I'm pretty confident in python but I'm a newbie in R so I thought that translating some python code would have been a good way to practise and improve my skills. I did my best to mimic the output of python code wherever possible. For example I reversed the factor order in ggplot (actually ggplot2). Please note that ggplot wants data in long format not in wide one so I had to change some code for plotting. I haven't been able to plot the graphs side by side like in python (if some R expert wants to give me a hint he's more than welcome; grid.arrange
did the trick but the output was awful).
I haven't been able to reproduce everything though. I could not find something similar to MultiOutputClassifier
in R so I made the predictions separately. Anyway it worked fine with the same final result.

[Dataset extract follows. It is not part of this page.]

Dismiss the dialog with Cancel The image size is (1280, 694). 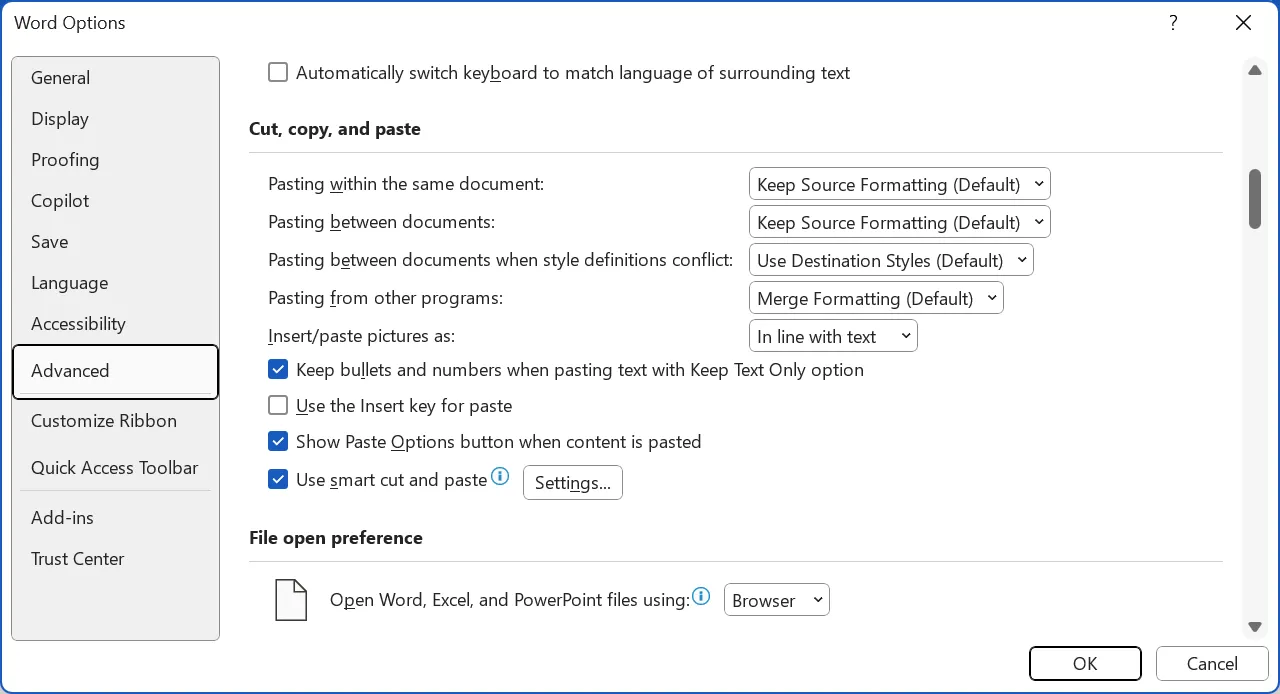[1212, 663]
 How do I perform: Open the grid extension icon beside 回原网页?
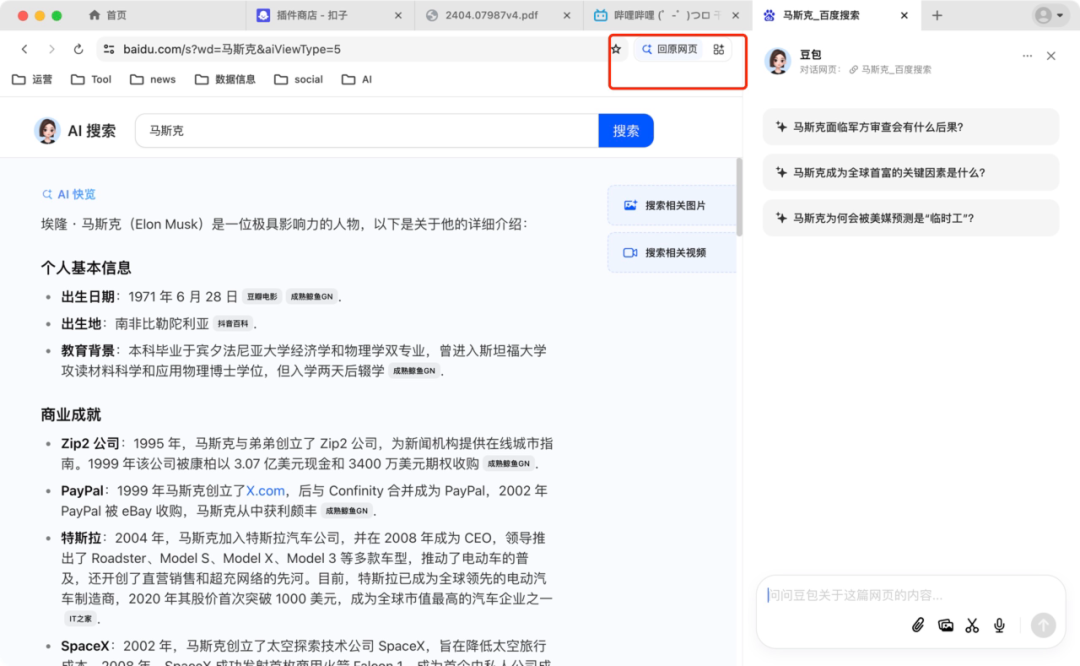pyautogui.click(x=718, y=48)
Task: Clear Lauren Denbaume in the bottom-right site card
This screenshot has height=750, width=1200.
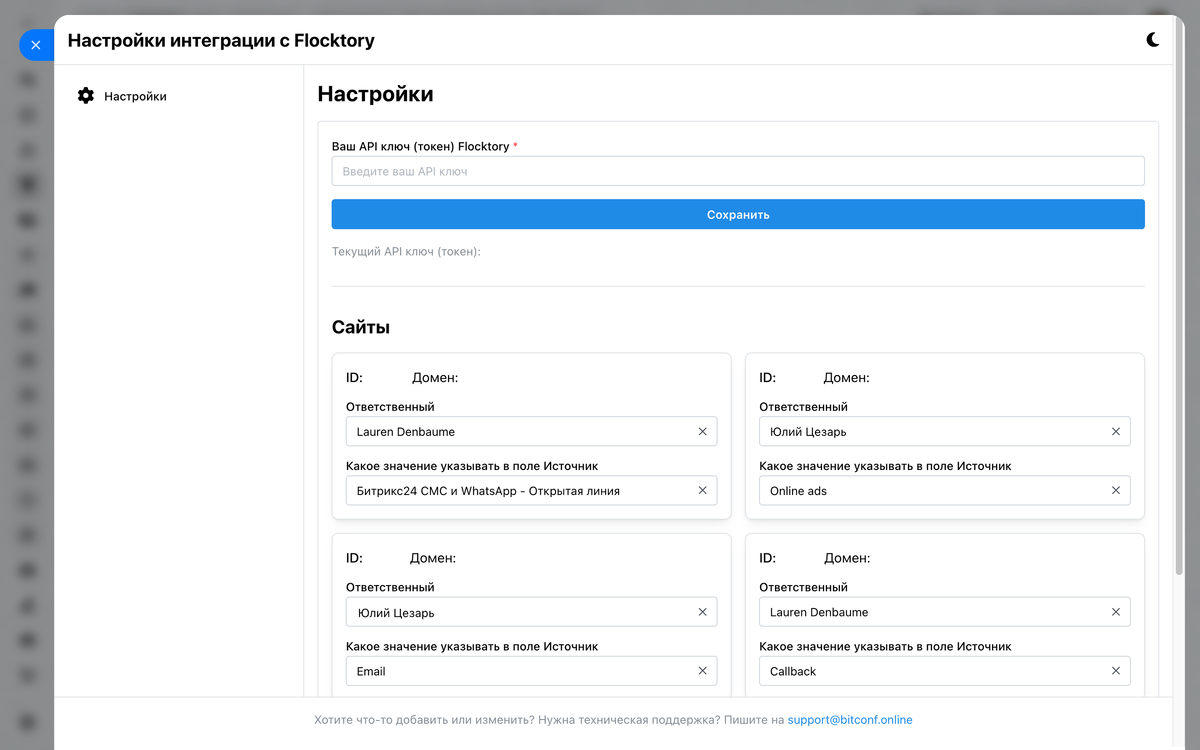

Obviusly there will be more elegant and effective way of coding and I hope I didn't make too many mistakes (I don't think one would have followed the same approach in R, though). I stuggled when it came to pass the variables to the plotting function: the difference among sym, ensym and {{}} is not completely clear to me (in this way I find python more consistent).
There are some weird things, I know, for example I tried to mimic pandas behaviour for index when I loaded submission.csv
submission_df <- read.csv('submission_format.csv', header=TRUE, row.names="respondent_id")
The problem is that row.names in R are strings so I had to convert it back to column and then to integer. It doesn't make much sense, but helped me to learn new functions that might be useful in the future. Similar things for DataFrames: R and pyton use diferent approaches and I had to adapt while trying to keep close to the original code. Probably not very R friendly (is there a word like pythonic in R?).
I didn't upload the data files. You can get them from DrivenData or in another repository of mine. My advice is to create a project in RStudio in a new folder with the Rmd file and the data files.
The text is taken as is from the original file even where R has a completely different approach. The code is simple and straighfoward so it should be easy to understand everything. The html file is the kintr version of the Rmd file with code and output, give it a look. I hope you will enjoy.